Aufgabe -
Aktualisiere die Zeilen von der Zeile mit „Click the add“ bis einschließlich der Zeile mit „Looking at the screenshot, I should click(x=381, y=205).“. Ersetze darin „Given“ durch „Instruction“ und gib die Zeilen sonst unverändert wieder.

Vorliegendes Material -
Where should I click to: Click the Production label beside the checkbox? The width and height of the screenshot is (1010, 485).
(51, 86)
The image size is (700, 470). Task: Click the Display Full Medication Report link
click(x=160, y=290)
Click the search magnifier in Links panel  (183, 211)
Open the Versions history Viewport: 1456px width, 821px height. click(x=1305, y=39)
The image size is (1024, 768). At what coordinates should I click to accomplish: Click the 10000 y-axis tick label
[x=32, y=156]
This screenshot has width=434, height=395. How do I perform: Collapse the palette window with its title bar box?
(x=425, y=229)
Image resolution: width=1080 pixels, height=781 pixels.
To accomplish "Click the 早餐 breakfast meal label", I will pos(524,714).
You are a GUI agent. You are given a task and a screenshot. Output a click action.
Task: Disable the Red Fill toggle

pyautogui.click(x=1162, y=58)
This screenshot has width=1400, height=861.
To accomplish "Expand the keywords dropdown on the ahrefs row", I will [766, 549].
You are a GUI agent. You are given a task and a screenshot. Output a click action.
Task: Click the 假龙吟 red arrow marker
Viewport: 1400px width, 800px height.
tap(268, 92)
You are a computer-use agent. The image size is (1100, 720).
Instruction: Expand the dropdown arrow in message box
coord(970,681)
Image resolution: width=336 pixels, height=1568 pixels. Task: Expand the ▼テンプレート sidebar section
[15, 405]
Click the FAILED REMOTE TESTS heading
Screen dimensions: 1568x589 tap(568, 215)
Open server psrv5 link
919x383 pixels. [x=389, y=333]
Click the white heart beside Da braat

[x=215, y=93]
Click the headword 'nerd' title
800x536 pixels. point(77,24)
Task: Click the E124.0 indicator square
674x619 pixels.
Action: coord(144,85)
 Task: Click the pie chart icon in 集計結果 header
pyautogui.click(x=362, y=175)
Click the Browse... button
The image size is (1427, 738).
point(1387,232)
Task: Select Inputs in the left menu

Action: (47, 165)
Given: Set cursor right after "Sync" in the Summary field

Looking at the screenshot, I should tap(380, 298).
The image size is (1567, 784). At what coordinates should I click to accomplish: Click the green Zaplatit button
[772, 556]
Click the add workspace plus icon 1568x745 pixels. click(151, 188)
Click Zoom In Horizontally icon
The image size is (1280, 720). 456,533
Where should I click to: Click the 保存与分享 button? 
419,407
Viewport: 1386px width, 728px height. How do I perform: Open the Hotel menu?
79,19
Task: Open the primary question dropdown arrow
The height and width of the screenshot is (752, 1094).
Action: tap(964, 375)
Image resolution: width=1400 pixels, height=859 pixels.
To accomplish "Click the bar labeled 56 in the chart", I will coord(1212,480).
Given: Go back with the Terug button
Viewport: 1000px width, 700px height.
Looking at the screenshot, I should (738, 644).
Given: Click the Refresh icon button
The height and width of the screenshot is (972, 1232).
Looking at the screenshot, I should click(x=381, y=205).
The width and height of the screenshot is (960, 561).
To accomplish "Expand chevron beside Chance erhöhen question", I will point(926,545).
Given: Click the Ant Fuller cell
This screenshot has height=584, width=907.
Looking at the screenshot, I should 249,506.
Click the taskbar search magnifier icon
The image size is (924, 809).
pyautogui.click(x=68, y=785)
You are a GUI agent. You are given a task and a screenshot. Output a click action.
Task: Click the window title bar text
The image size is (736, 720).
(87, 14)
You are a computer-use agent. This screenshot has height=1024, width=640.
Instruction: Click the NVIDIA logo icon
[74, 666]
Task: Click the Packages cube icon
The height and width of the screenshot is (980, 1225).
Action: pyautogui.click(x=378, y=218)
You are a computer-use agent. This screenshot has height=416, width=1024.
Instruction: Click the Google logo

Endergebnis -
Click the add workspace plus icon 1568x745 pixels. click(151, 188)
Click Zoom In Horizontally icon
The image size is (1280, 720). 456,533
Where should I click to: Click the 保存与分享 button? 
419,407
Viewport: 1386px width, 728px height. How do I perform: Open the Hotel menu?
79,19
Task: Open the primary question dropdown arrow
The height and width of the screenshot is (752, 1094).
Action: tap(964, 375)
Image resolution: width=1400 pixels, height=859 pixels.
To accomplish "Click the bar labeled 56 in the chart", I will coord(1212,480).
Instruction: Go back with the Terug button
Viewport: 1000px width, 700px height.
Looking at the screenshot, I should (738, 644).
Instruction: Click the Refresh icon button
The height and width of the screenshot is (972, 1232).
Looking at the screenshot, I should click(x=381, y=205).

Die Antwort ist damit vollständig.